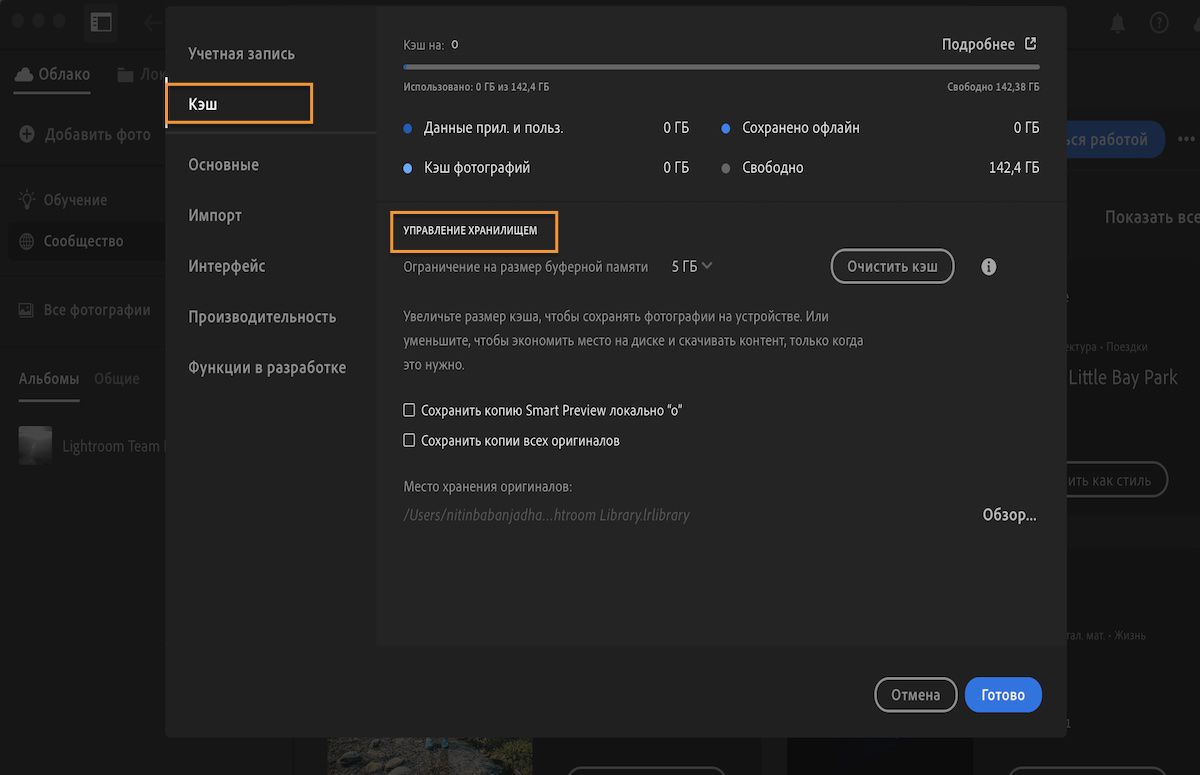Image resolution: width=1200 pixels, height=775 pixels.
Task: Click the external link icon beside Подробнее
Action: click(x=1032, y=44)
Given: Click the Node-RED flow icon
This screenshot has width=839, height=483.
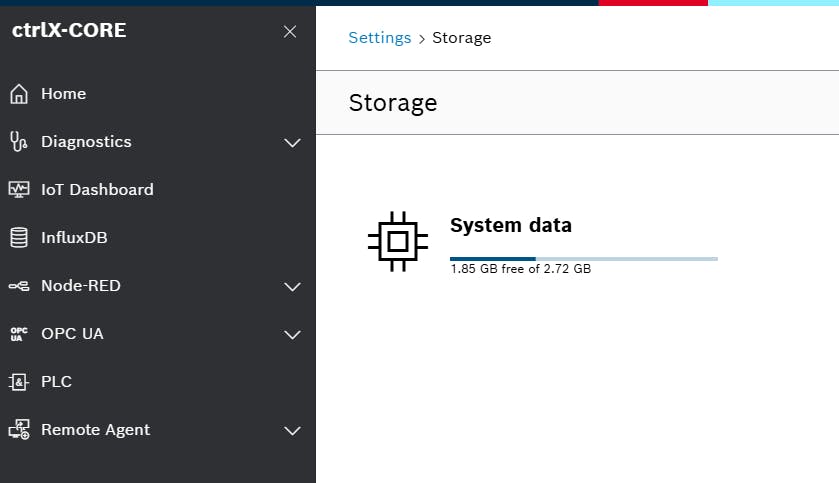Looking at the screenshot, I should coord(18,286).
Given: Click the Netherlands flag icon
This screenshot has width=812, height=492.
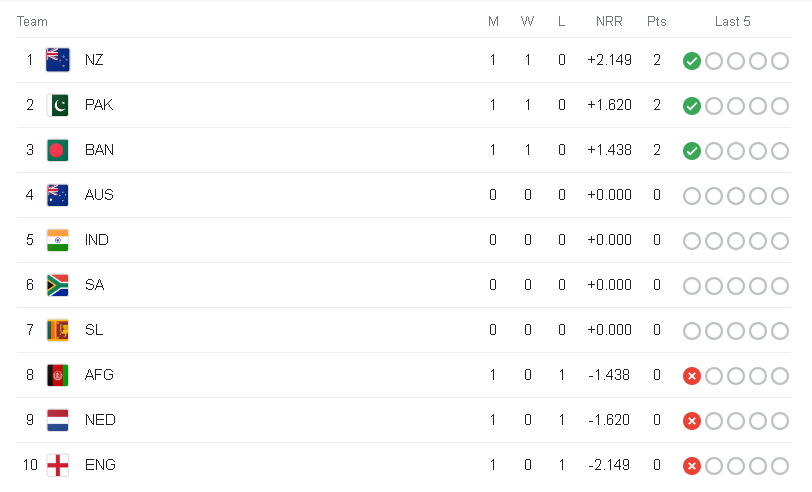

------

Copy exactly, and only, the lines from the line containing "Given: Click the Node-RED flow icon" through the final line of the material above, with no pictures.

Given: Click the Node-RED flow icon
This screenshot has width=839, height=483.
Looking at the screenshot, I should coord(18,286).
Given: Click the Netherlands flag icon
This screenshot has width=812, height=492.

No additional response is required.